> YOUR OBJECTIVE
The answer must consist of every line below containing "agent".

Collected data entries
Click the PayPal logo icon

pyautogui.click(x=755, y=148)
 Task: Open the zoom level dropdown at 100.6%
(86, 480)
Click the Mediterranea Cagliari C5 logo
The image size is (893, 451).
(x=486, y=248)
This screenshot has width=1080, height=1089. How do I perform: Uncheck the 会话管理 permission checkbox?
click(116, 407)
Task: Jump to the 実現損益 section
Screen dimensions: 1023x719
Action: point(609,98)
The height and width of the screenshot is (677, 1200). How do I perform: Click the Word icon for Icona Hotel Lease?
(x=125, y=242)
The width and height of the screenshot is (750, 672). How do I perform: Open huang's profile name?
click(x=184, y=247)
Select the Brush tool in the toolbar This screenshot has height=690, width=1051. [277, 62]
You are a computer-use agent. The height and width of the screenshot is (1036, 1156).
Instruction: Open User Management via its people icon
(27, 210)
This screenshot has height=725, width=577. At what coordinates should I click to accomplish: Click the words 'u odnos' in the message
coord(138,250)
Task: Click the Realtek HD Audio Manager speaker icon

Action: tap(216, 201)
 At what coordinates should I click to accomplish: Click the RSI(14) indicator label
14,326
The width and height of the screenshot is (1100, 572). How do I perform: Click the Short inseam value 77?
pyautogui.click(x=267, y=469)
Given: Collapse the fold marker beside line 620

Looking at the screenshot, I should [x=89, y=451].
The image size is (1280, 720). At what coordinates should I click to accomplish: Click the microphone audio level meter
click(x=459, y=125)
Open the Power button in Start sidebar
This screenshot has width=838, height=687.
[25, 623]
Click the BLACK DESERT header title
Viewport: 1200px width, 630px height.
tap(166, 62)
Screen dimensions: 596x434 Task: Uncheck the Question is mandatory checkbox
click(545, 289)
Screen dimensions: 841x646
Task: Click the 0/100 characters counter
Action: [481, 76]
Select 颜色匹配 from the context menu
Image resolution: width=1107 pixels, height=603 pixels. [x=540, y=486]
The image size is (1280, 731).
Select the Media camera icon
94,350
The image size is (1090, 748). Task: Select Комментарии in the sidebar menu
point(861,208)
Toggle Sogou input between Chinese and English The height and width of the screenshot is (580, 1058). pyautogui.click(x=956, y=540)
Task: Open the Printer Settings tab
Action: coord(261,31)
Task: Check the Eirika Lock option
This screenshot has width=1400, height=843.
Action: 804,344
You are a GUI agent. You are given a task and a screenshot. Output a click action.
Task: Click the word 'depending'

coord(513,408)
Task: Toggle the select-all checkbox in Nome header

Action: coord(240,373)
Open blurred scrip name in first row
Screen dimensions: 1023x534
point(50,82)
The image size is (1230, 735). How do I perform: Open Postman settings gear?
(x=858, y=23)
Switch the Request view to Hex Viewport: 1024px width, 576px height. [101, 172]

> SOLUTION BELOW
You are a computer-use agent. The height and width of the screenshot is (1036, 1156).
You are a GUI agent. You are given a task and a screenshot. Output a click action.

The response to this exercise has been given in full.